# need unchewable collar/harness suggestions



## Helen (May 7, 2005)

Tansy absolutely will not let Molly wear a collar. She chews it off within minutes. The ONLY way I can leave a collar on Molly, is to crate Tansy constantly. I've tried phooey (which tastes HORRIBLE, got it on my fingers once, and I had to eat with a fork for a week!), vinegar (vet's suggestion), and bitter apple. Nothing helps. It doesn't even slow her down. And after losing Molly for three days, even though they're both chipped, I want them wearing a collar and tags at ALL times.

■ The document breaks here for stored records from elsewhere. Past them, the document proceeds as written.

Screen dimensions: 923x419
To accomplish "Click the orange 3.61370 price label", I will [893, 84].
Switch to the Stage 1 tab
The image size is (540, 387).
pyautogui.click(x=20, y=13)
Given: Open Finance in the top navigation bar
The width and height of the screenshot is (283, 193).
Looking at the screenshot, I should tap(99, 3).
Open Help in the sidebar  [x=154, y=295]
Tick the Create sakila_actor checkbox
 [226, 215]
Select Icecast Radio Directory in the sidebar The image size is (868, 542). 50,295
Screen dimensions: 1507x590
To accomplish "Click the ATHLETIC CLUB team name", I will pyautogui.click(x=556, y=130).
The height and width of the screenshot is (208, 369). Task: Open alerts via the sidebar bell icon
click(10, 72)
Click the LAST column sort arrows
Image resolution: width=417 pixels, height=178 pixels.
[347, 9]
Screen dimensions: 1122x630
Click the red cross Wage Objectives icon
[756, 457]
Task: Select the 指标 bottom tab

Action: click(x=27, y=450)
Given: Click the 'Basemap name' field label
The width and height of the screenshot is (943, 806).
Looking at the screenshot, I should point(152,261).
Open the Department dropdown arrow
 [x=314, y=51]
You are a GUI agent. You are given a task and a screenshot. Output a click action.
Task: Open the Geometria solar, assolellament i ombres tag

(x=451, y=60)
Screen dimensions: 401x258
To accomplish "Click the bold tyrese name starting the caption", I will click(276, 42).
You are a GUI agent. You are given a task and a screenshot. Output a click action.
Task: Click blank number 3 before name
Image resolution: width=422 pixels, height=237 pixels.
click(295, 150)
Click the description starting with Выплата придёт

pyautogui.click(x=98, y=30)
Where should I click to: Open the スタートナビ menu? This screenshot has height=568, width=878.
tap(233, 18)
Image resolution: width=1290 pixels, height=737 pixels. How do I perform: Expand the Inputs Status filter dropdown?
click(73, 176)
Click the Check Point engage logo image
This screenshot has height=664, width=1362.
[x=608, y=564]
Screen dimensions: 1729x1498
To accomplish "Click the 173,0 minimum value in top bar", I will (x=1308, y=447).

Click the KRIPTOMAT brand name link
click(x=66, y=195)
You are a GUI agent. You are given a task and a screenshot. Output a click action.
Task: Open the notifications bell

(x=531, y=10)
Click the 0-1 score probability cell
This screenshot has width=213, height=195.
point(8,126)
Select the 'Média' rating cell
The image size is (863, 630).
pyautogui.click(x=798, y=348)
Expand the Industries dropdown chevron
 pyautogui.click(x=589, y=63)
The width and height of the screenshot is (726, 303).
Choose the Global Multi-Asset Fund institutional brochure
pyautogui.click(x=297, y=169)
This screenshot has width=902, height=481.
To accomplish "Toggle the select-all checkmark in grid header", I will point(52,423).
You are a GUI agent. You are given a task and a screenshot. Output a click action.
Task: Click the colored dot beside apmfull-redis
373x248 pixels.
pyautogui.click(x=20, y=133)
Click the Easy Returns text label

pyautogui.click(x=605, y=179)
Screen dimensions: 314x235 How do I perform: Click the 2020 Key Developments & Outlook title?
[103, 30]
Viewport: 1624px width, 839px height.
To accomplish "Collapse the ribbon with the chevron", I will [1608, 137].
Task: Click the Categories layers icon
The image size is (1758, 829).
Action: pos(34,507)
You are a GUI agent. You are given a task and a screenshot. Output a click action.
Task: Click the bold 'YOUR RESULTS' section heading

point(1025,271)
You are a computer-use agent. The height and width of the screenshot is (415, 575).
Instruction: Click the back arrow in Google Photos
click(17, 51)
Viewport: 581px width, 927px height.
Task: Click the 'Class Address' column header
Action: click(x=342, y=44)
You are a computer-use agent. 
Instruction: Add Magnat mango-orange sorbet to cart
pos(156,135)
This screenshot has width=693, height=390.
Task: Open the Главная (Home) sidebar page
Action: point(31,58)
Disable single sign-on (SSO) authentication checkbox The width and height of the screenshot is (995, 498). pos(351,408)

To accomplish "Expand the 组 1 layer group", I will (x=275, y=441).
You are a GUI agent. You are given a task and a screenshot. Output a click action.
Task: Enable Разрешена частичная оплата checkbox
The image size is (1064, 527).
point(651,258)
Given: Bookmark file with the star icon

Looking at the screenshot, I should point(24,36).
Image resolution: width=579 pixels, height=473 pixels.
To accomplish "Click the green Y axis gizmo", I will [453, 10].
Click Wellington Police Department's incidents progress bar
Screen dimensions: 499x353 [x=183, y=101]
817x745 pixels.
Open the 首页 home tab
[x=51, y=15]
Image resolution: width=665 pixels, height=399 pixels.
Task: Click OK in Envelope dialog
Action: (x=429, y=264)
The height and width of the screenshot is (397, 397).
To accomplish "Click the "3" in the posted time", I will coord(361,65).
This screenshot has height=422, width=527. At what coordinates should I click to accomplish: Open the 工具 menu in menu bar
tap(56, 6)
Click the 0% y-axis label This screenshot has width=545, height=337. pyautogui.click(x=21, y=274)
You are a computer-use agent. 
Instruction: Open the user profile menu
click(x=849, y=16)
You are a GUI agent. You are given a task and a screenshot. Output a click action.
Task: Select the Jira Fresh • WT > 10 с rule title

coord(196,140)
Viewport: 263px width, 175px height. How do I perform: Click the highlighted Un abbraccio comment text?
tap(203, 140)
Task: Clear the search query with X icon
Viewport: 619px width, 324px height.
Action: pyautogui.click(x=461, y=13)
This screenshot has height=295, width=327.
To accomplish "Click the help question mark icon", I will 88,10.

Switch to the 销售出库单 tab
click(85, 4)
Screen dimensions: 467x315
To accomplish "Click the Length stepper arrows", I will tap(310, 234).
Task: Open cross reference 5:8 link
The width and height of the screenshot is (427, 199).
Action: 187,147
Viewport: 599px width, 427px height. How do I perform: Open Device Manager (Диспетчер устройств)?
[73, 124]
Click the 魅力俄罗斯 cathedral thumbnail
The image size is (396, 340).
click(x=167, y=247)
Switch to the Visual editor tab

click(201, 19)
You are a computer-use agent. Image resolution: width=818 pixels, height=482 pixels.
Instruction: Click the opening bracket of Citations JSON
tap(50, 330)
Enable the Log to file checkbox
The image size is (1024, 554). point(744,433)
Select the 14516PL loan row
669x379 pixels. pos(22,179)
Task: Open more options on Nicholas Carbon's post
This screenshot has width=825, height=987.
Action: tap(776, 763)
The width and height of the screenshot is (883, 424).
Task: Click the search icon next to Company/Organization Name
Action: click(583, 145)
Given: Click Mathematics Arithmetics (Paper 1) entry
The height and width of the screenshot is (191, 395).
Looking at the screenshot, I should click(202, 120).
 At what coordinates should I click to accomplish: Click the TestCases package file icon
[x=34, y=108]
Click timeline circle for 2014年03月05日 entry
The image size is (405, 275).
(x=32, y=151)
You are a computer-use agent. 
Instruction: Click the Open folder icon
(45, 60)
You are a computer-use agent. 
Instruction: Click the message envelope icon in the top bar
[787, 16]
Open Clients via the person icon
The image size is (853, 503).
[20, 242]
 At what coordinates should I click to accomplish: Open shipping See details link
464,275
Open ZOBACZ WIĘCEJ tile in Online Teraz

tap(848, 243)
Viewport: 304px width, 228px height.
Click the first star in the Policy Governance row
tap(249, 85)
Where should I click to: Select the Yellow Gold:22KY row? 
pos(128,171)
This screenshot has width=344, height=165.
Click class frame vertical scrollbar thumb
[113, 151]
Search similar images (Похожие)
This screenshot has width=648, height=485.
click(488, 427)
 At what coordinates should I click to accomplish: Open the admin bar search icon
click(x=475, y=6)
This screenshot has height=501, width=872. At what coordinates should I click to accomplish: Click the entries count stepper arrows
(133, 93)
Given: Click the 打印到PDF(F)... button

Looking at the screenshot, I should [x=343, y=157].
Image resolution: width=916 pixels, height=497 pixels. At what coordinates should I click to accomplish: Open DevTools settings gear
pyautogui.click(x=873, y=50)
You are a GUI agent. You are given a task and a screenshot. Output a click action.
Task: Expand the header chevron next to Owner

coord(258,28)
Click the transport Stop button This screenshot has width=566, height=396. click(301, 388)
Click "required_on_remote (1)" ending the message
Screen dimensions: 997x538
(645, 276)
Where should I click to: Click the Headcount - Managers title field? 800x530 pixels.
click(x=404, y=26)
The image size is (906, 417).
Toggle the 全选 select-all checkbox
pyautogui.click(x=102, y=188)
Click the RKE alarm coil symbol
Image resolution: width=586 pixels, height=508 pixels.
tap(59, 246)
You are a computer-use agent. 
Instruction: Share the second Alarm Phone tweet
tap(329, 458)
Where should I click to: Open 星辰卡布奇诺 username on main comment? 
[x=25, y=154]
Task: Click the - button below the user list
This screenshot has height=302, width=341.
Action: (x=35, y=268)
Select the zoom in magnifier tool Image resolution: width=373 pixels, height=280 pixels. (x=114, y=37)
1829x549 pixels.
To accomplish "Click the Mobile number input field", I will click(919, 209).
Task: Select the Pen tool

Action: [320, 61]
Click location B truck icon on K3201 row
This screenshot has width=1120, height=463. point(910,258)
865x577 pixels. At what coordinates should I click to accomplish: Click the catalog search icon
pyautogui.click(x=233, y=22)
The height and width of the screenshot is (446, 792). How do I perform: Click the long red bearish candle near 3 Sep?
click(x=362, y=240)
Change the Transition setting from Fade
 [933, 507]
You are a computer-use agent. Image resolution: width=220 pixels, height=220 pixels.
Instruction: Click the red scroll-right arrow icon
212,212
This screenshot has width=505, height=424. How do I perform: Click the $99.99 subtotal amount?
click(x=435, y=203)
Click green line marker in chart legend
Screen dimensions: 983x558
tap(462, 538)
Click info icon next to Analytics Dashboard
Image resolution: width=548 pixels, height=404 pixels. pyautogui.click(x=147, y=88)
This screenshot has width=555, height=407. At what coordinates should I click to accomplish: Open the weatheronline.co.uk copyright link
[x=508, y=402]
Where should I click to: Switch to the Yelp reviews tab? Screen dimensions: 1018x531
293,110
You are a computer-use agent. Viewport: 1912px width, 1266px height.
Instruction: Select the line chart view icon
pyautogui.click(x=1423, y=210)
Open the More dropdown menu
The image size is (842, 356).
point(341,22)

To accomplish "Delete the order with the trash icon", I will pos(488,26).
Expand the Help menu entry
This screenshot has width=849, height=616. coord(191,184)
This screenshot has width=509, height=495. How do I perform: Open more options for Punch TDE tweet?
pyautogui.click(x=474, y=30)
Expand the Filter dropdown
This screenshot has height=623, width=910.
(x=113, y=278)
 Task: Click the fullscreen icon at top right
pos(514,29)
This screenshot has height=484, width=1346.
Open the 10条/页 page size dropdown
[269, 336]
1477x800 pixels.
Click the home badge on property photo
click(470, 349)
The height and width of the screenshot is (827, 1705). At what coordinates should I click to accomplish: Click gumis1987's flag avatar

I don't use it with a leash, ONLY for their tags. I was using harnesses for their tags, and that got way too expensive with Tansy's chewing habits. 

Any ideas??? Tansy will be a year old tomorrow, so I don't think she can still be teething? She's just plain destructive... she can't have toys or blankets with seams either. They have chew toys everywhere, they have an entire toybox FULL that they play with daily. (she's also at most half potty trained, doesn't listen, can't understand tricks, and is constantly in trouble. I'm at my wit's end with her.) 

I would LOVE to find a metal collar, but the only ones I've ever seen were choke collars, and I will not do that. Even cloth harnesses get eaten. :?


----------



## Bubblymintyaero (Jan 18, 2006)

Lupine collars and harnesses are guaranteed against chewing, but not sure how small they come. Over in the UK, they don't come small enough for Astrid, but she is a very tiny chi. 
Actually, you're lucky over there - you can get them in 6-9" size  There are some on the Foster & Smith site: http://www.drsfostersmith.com/Product/Prod_Display.cfm?pcatid=9437&N=2001+2030


----------



## Helen (May 7, 2005)

I ordered two  one of each of them. They should be here Thursday or so. Gosh I hope this works! :lol:


----------



## sweetestlove (Mar 10, 2006)

Lupine will replace them if they get chewed through so that is always good to know!


----------



## Tucker-N-Jasper (Aug 6, 2005)

There was a post I made on here a long while back about at collar that was a simple chain (breakable if it got caught a link style.) That they engraved a plate and put it on .. you know those cheapy id style bracelets. I'll see if i can find it. Tucker has one its OK. not great but its def not chewable.

Here it is.. 
http://www.pet-id-tags.com/PetNecklaceOrder.htm


----------



## princess_ella (Jun 4, 2005)

I got a tag for Pearl that is made of plastic its pretty durable and they have a guarantee for life cause she would chew thwe metal ones and the info.was becoming invisible.

http://www.luckypet.com/categories.php?cat=7


----------



## Helen (May 7, 2005)

Well :lol: the Lupine harness lasted about an hour- ON Tansy. She chewed it off herself! I didn't even get to try Molly's on!

I wonder if you can mix bitter apple/vinegar/phooey/hot sauce togther???? There has to be *something* out there that will work!


----------



## Bubblymintyaero (Jan 18, 2006)

*Headdesk*

:shock: 

She's a bloomin' determined little minx, isn't she?! 
:lol: 

The pet necklaces look good, although, I guess there's more of a possibility of her hurting herself if she got a tooth caught on the metal or something... Hmmm. 

It seems a bit unfair on Molly to make her wear something that's acting as a deterrent to Tansy (like vinegar / bitter apple etc). Potentially, that could make the problem worse, by making Molly dislike the collar as well, then you'd have two determined little ladies trying to remove each other's collars... 

Maybe work up from say a cheap material bandana round Molly's neck. If Tansy goes near it to chew, tell her firmly 'No' / rattle a can of beads / clap hands / do whatever your normal admonishment routine is. If she tries it again, give her some time out. Then let her back in and do the process again. If she, for example, sniffs the collar and walks away, praise her and give her a treat. 
Hopefully, you'll eventually be able to progress to proper collars again (material bandanas are useful if she's going to chew them because they're so much cheaper than a collar).


----------